Presentation Authors: Hsun Wang, Kaohsiung, Taiwan, Byung Oh, Bohan Wang, Yajun Ruan, Jun Zhou, Lia Banie, Arianna Tamaddon, Tie Zhou, Guifang Wang, Kelly Walker*, Guiting Lin, Tom Lue, San Francisco, CA
Introduction: Underactive bladder is a consequence of late-stage diabetes with decreased bladder contractility and increased post void residual urine. This study evaluates the therapeutic effect of once-per-week low-intensity extracorporeal shock wave therapy (Li-ESWT) on underactive bladder in the diabetic rat model.

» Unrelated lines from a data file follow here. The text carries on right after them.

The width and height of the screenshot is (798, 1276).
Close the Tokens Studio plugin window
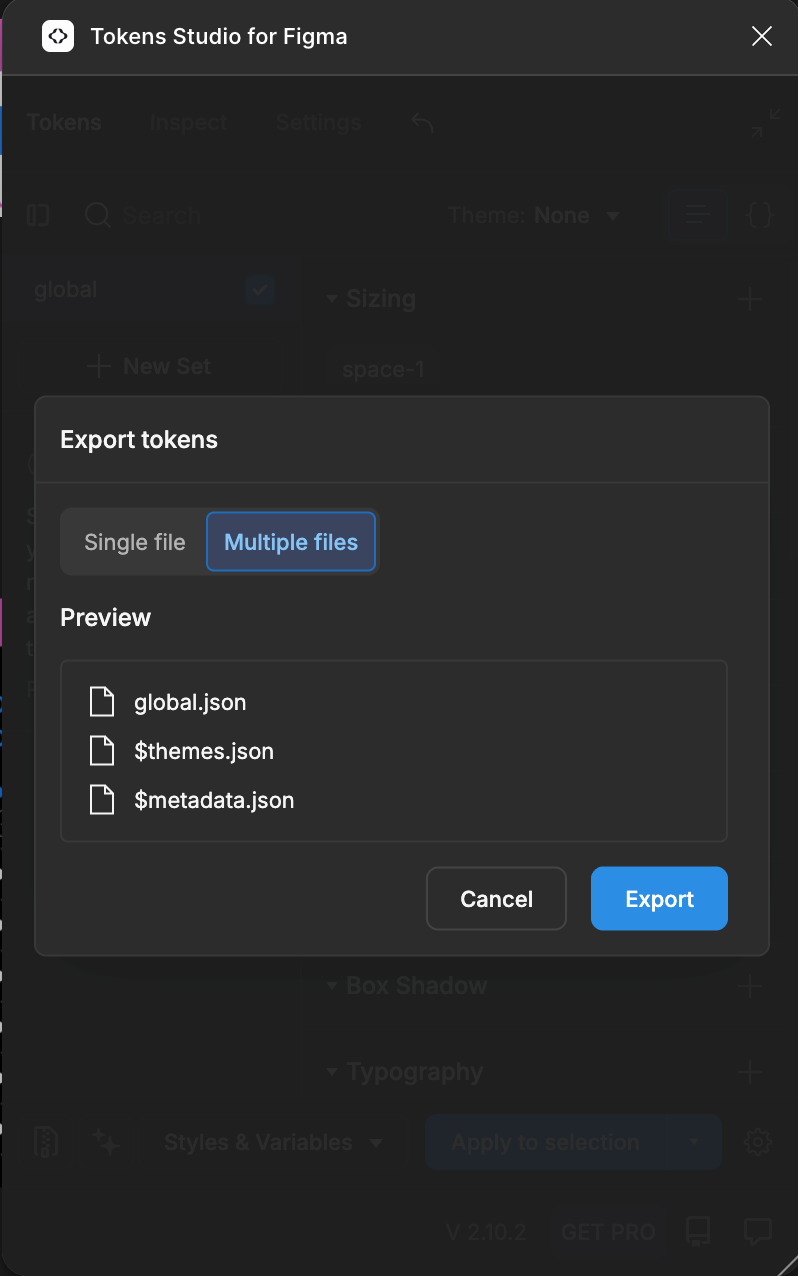(762, 37)
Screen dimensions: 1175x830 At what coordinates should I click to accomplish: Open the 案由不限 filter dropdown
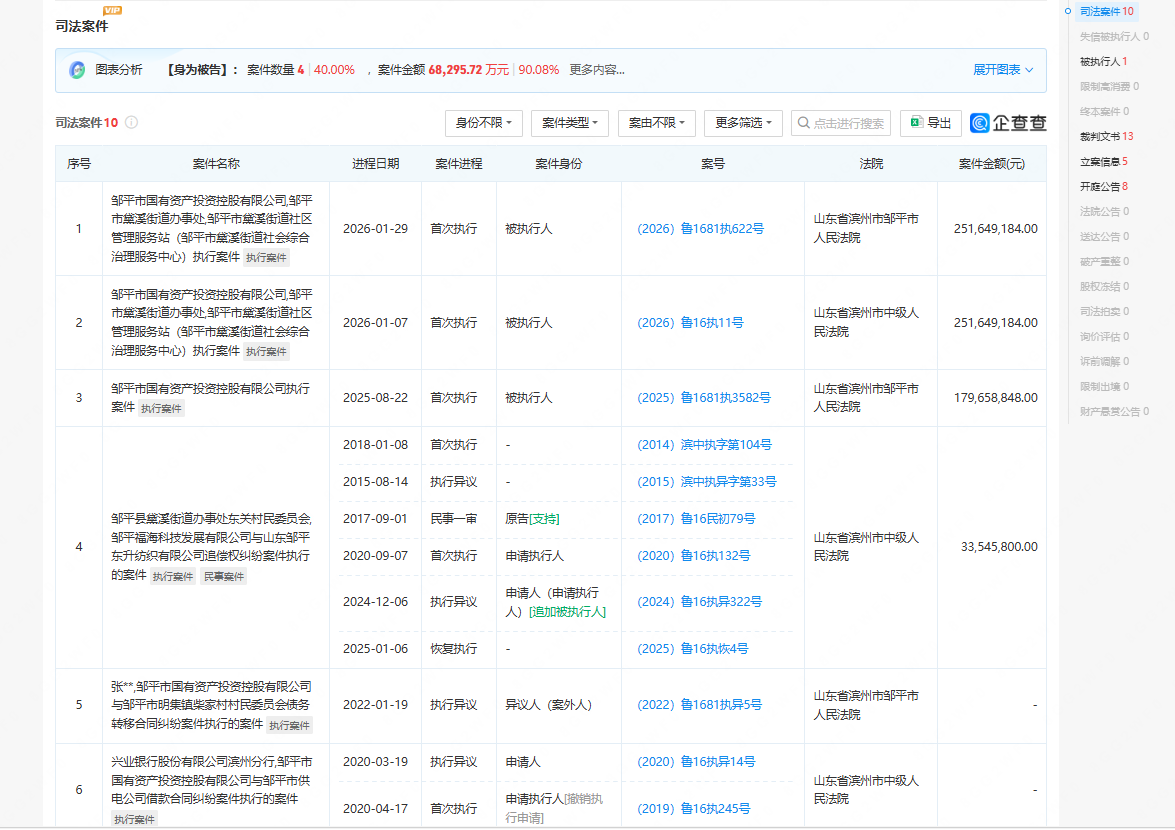(x=656, y=123)
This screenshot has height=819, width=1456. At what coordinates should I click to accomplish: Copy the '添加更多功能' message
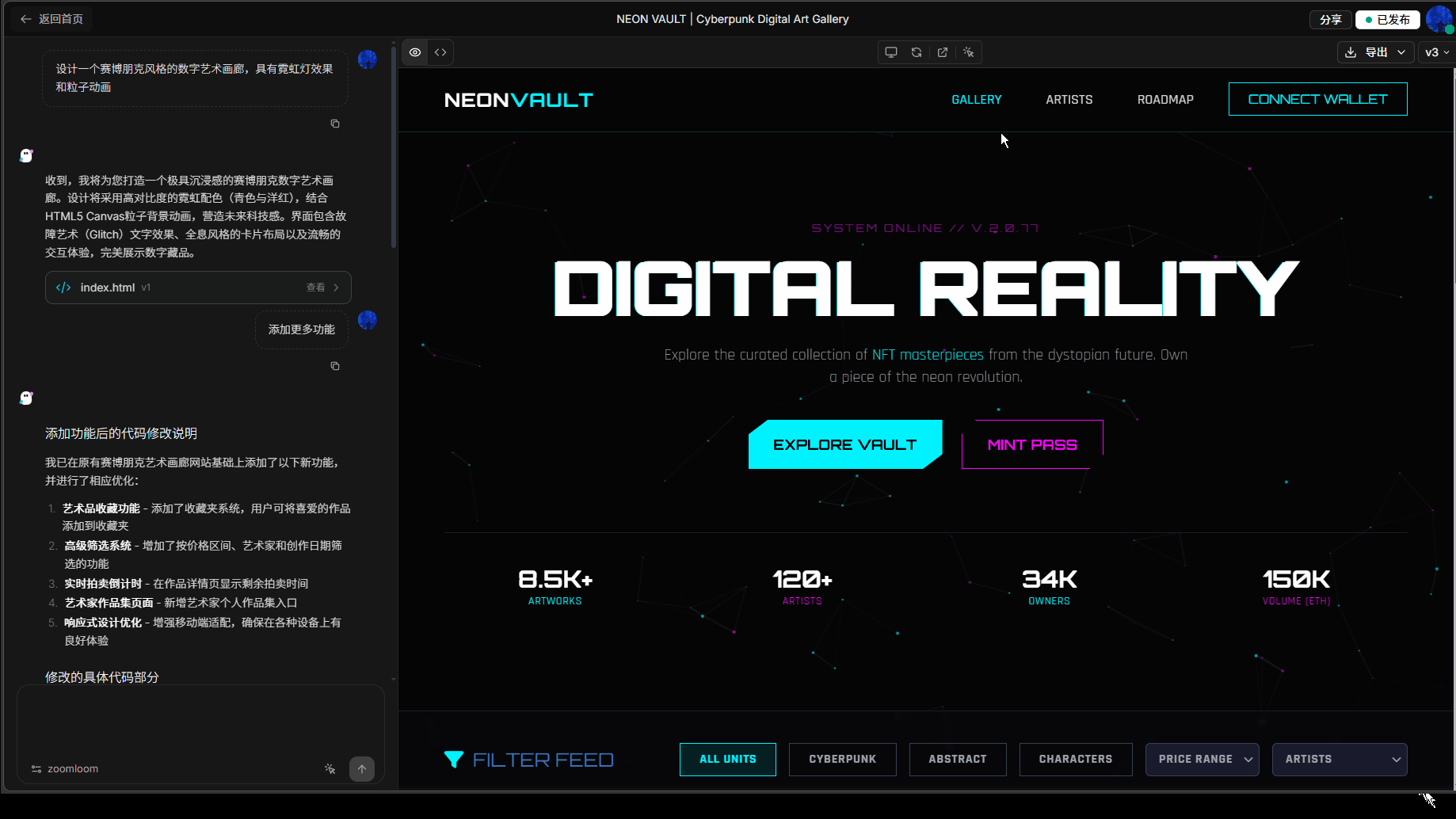(x=335, y=366)
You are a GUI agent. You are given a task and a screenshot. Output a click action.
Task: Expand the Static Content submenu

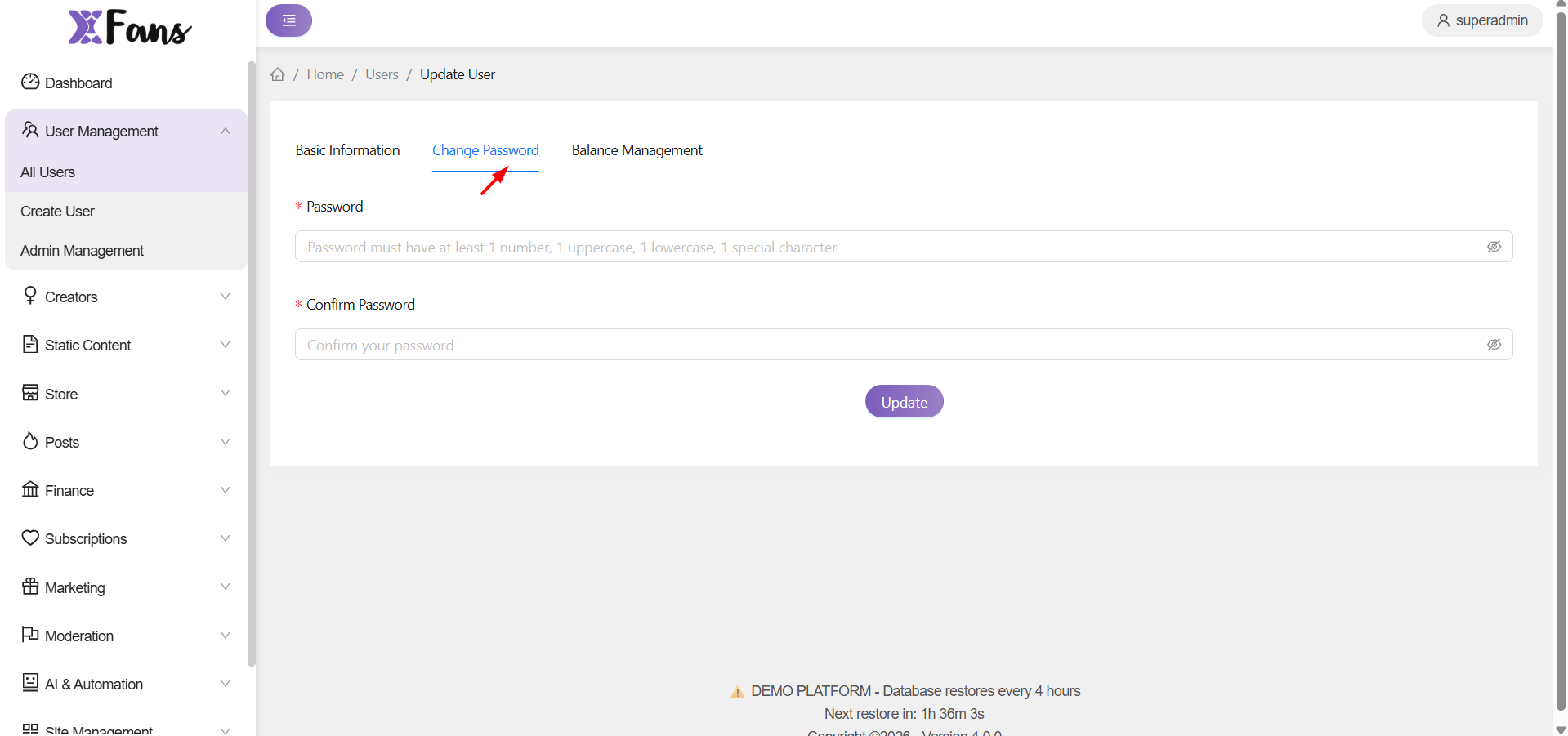(225, 345)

Methods: Thirty-six female Sprague-Dawley rats were assigned into 3 groups: normal control (NC), diabetes control (DMC), and diabetes underwent Li-ESWT (DM Li-ESWT). The two DM groups received intraperitoneal streptozotocin to induce diabetes mellitus. Li-ESWT toward the pelvis of the rats was applied in DM Li-ESWT group once-per-week (0.02 mJ/mm2 at 3 Hz for 400 pulses) for 4 weeks. All rats were subjected to cystometry, leak point pressure, ex-vivo organ bath study, histology, western blot analysis, and immunofluorescence.
Results: Cystometry revealed significant improvement in the DM Li-ESWT group with reduced post-void residual urine (0.30 vs 0.91mL, p < 0.01), and increased leak point pressure (38.2 vs 31.3 cmH2O, p < 0.01) compared to DMC group. Ex-vivo organ bath study showed that Li-ESWT enhances muscle contractile activity of bladder in electrical field stimulation and drug stimulation. Histologically, Li-ESWT significantly restored bladder morphology- reducing intravesical lumen area and increasing muscle proportion. Western blot analysis showed higher smooth muscle actin expression in DM Li-ESWT compared to DMC group. Immunofluorescence demonstrated restored neuronal integrity and innervation in DM Li-ESWT group.
Conclusions: In conclusion, once-per-week Li-ESWT ameliorated the bladder function in the diabetic underactive bladder rat model. Li-ESWT improved bladder wall composition, activated bladder muscle regeneration, enhanced bladder muscle contractile function, increased bladder nerve innervation and promoted continence. Further investigations are encouraged for the potential clinical application.
Source of Funding: Support by NIDDK of the National Institutes of Health under award number R56DK105097 and 1R01DK105097-01A1.